# Kubota M-120 Fusible Link



## JMT (Aug 10, 2013)

Had a wire short against the steering wheel tilt mechanism. The Kubota m120 kept running til got back to shop, then would not shut off with the key. Pulled the kill switch to shut it off. Then it would not start again. Found one blown fuse (ENG. CONTROL), and after replacing fuse the tractor would start but did not have head lamps, AC/heater fan, tail lamps, flashers, and still would not shut off when key was turned off. Fuses for lights, AC, ... tested good.

Thought relays might be bad but now think they are ok.

A little more research told me there is a fusible link ("green one" I think) that leads to I think everything that is out. Found a picture in owners manual of the fusible links but could not determine from picture where they are. Could anyone point me to the general location of the links?

Thanks for any help.


----------



## JD3430 (Jan 1, 2012)

May not be very helpful, but I owned an M-125 that had same problem.
Turns out, the tilt steering can stress the wires along the column, especially if you push down the tilt pedal and "throw" the wheel all the way up. (Not implying you did that).
I am taking it easy on my 126 tilt steering.


----------



## JMT (Aug 10, 2013)

The corner on the release lever was rubbing on a wire. Guess it pinched it, or just wore through insulation until it shorted. Threw sparks for what seemed like a couple of seconds.


----------



## somedevildawg (Jun 20, 2011)

JMT said:


> The corner on the release lever was rubbing on a wire. Guess it pinched it, or just wore through insulation until it shorted. Threw sparks for what seemed like a couple of seconds.

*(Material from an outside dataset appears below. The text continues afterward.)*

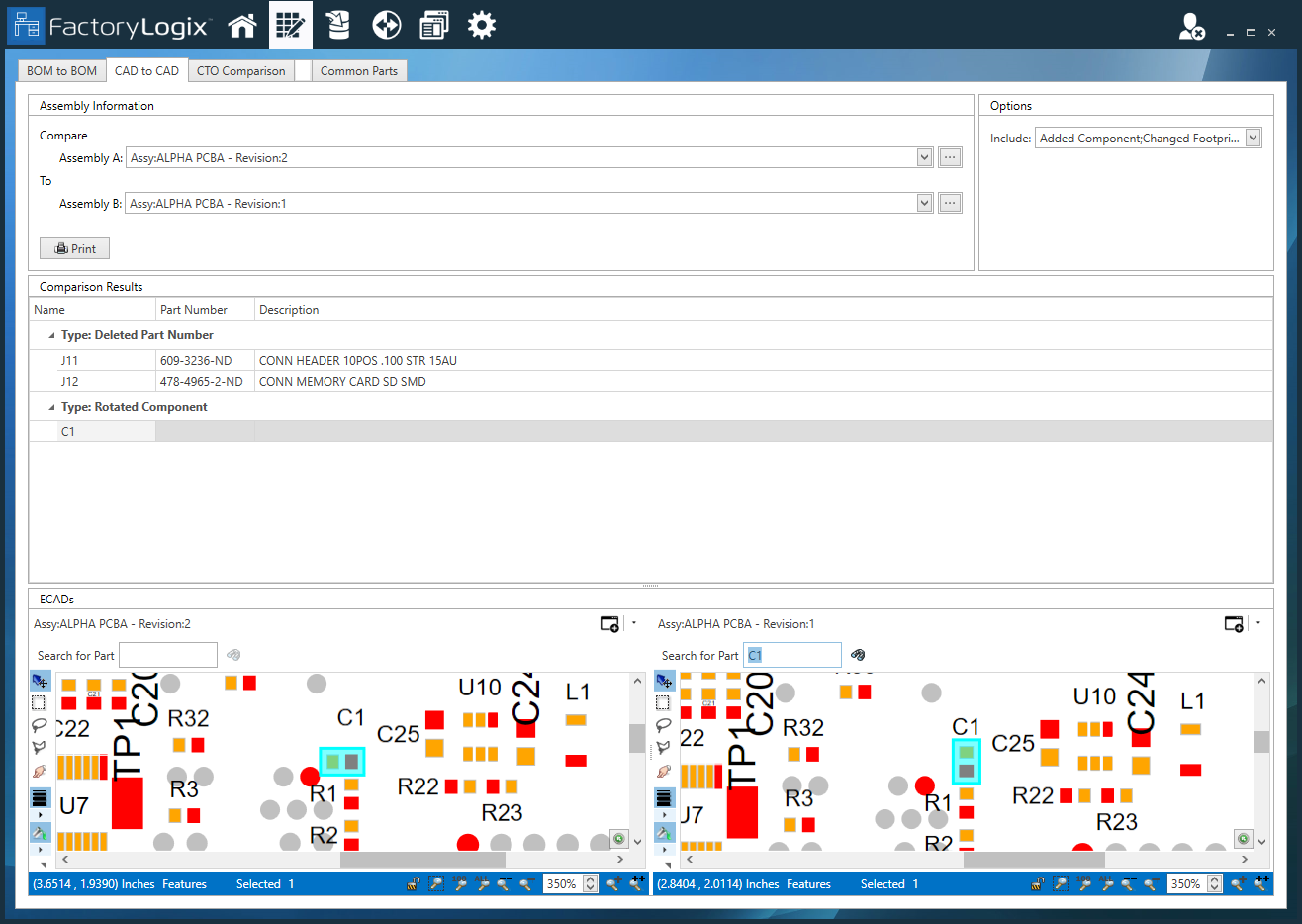Go to the Home icon in top bar
The image size is (1302, 924).
pyautogui.click(x=242, y=26)
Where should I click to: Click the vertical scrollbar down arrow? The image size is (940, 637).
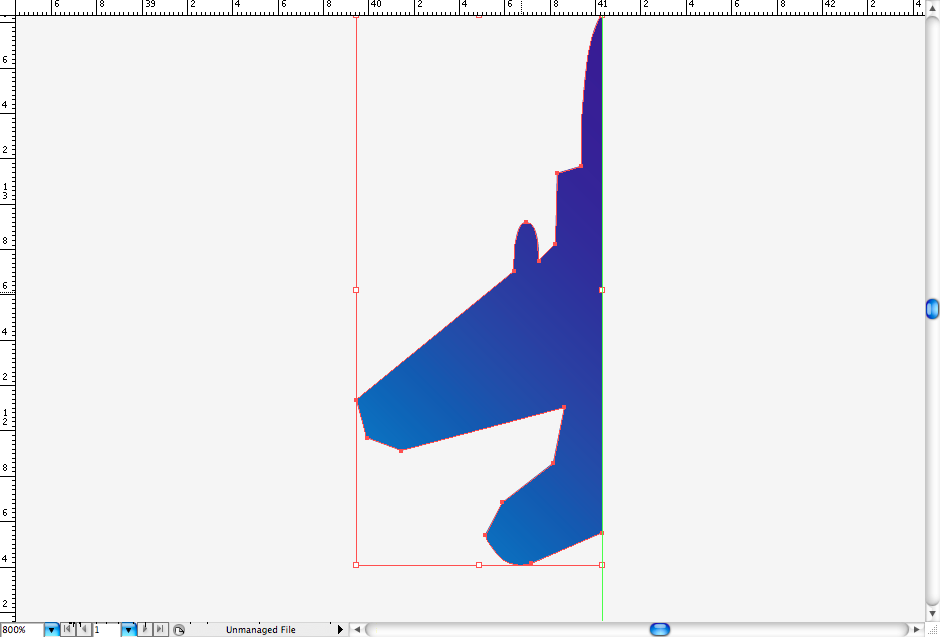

I have no idea where it's at, but I can tell you it will be within a few inches of the battery, curious tho...when you "tested" the fuses, did you test them with a test light or did you pull them and check continuity? The reason i ask is...if you had power on both sides of the fuse, you can forget about the link, it's good if that's the circuit.....


----------



## JMT (Aug 10, 2013)

Found them. Just in front of cab on right hand side. A long ways from the battery. Would have been a lot easier to get to if they were mounted by the battery (and safer).

Good news is that one of them was the problem. Bad news is that I pulled one that just fed the radio so I could make sure that was my problem. In the process I managed to short it against a steel line and burned it up too.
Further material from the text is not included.